Problem to work on:
Below are records; reproduce exactly the lines from the one that has "Expand the zoom percentage dropdown arrow" through the one that has "Image resolution: width=1000", ends included, and nothing more.

Supplied records:
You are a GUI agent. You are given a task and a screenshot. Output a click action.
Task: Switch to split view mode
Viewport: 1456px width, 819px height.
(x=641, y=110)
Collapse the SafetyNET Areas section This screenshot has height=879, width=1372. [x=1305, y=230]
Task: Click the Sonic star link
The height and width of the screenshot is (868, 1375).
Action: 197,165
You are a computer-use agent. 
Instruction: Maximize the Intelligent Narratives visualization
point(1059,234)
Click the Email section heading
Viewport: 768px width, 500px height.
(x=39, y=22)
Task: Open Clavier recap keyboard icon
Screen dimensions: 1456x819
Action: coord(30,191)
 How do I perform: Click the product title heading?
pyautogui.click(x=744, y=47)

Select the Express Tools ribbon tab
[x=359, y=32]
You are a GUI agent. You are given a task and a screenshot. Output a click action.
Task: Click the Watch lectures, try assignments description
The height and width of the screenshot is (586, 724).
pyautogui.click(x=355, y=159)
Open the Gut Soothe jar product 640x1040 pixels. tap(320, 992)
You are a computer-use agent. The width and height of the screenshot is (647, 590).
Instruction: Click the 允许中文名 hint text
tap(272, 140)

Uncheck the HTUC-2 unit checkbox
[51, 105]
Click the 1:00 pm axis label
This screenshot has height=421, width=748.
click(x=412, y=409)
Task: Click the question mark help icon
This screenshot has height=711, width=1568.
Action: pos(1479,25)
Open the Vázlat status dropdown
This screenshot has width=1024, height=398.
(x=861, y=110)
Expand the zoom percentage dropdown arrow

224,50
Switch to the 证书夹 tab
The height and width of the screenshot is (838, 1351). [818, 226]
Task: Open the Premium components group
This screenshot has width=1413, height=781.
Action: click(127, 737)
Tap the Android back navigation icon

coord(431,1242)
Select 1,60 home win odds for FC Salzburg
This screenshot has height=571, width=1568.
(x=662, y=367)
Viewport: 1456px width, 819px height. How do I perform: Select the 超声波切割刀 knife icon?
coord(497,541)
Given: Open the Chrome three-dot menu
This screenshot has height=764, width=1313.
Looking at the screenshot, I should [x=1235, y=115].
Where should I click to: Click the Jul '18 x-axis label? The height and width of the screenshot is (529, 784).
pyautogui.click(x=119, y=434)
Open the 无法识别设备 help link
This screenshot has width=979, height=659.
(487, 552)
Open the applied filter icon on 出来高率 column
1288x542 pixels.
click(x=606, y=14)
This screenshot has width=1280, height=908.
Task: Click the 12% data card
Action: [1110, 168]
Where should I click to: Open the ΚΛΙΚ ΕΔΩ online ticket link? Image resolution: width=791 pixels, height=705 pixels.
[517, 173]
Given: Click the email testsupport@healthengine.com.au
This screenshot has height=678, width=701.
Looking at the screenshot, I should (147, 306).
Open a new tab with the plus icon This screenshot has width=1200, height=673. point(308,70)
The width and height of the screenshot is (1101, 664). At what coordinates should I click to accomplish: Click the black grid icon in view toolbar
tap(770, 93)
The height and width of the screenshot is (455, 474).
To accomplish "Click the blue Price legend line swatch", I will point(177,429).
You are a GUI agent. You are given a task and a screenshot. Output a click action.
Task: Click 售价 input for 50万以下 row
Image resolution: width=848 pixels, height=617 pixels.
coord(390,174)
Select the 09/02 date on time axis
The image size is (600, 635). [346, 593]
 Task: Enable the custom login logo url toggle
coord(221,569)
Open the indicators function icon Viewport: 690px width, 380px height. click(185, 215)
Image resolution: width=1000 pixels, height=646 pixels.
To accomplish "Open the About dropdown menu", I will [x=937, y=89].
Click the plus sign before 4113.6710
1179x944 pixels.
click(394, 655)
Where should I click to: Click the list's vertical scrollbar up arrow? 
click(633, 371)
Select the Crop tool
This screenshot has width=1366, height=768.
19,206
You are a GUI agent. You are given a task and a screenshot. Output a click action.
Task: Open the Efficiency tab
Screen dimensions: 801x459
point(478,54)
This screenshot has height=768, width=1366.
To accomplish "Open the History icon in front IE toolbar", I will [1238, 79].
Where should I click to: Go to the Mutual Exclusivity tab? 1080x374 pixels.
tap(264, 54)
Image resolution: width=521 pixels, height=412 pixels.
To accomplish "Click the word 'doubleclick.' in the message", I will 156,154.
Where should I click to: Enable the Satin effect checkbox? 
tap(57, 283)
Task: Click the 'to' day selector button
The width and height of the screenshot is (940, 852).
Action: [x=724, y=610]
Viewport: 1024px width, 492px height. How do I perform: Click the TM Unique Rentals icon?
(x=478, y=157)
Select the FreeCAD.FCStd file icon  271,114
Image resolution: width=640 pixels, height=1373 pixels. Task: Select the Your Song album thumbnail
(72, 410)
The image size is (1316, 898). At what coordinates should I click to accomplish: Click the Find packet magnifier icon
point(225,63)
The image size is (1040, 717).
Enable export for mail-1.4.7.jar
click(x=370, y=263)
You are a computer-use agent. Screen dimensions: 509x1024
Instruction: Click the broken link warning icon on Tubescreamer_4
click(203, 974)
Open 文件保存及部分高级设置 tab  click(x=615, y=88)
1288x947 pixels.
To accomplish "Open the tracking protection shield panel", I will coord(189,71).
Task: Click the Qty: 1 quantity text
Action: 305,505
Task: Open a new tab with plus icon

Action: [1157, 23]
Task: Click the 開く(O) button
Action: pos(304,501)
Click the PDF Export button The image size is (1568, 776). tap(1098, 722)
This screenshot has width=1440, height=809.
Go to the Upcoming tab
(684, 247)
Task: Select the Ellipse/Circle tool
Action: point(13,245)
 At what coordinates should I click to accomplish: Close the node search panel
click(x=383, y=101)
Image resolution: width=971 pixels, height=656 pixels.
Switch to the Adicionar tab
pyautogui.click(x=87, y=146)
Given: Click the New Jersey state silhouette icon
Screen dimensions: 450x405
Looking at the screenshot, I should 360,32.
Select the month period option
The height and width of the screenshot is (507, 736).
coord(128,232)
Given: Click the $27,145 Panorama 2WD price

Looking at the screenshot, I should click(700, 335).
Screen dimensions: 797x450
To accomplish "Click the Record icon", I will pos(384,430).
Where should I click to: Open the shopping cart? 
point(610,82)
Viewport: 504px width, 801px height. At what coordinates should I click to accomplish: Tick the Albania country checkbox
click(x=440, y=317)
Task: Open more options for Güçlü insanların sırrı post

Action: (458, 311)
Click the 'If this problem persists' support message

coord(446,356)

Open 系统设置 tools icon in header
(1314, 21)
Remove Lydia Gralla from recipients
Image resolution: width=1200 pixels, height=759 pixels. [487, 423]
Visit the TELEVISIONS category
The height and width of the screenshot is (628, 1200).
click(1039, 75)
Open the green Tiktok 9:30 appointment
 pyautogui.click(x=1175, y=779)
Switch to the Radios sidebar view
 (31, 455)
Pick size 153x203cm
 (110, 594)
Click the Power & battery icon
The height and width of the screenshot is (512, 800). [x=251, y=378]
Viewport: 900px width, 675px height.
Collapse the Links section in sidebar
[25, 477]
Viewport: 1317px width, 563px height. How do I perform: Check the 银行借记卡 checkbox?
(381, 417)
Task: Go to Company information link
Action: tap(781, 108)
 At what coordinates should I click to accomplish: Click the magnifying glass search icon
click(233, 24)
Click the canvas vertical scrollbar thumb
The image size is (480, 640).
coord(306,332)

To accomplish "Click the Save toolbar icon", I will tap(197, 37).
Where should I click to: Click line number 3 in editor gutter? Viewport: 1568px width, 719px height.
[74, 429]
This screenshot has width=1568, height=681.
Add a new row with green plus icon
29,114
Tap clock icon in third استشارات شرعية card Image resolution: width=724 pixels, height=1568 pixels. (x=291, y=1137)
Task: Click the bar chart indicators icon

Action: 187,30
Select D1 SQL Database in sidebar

Solution:
Expand the zoom percentage dropdown arrow

224,50
Switch to the 证书夹 tab
The height and width of the screenshot is (838, 1351). [818, 226]
Task: Open the Premium components group
This screenshot has width=1413, height=781.
Action: click(127, 737)
Tap the Android back navigation icon

coord(431,1242)
Select 1,60 home win odds for FC Salzburg
This screenshot has height=571, width=1568.
(x=662, y=367)
Viewport: 1456px width, 819px height. How do I perform: Select the 超声波切割刀 knife icon?
coord(497,541)
Given: Open the Chrome three-dot menu
This screenshot has height=764, width=1313.
Looking at the screenshot, I should [x=1235, y=115].
Where should I click to: Click the Jul '18 x-axis label? The height and width of the screenshot is (529, 784).
pyautogui.click(x=119, y=434)
Open the 无法识别设备 help link
This screenshot has width=979, height=659.
(487, 552)
Open the applied filter icon on 出来高率 column
1288x542 pixels.
click(x=606, y=14)
This screenshot has width=1280, height=908.
Task: Click the 12% data card
Action: [1110, 168]
Where should I click to: Open the ΚΛΙΚ ΕΔΩ online ticket link? Image resolution: width=791 pixels, height=705 pixels.
[517, 173]
Given: Click the email testsupport@healthengine.com.au
This screenshot has height=678, width=701.
Looking at the screenshot, I should (147, 306).
Open a new tab with the plus icon This screenshot has width=1200, height=673. point(308,70)
The width and height of the screenshot is (1101, 664). At what coordinates should I click to accomplish: Click the black grid icon in view toolbar
tap(770, 93)
The height and width of the screenshot is (455, 474).
To accomplish "Click the blue Price legend line swatch", I will point(177,429).
You are a GUI agent. You are given a task and a screenshot. Output a click action.
Task: Click 售价 input for 50万以下 row
Image resolution: width=848 pixels, height=617 pixels.
coord(390,174)
Select the 09/02 date on time axis
The image size is (600, 635). [346, 593]
 Task: Enable the custom login logo url toggle
coord(221,569)
Open the indicators function icon Viewport: 690px width, 380px height. click(185, 215)
Image resolution: width=1000 pixels, height=646 pixels.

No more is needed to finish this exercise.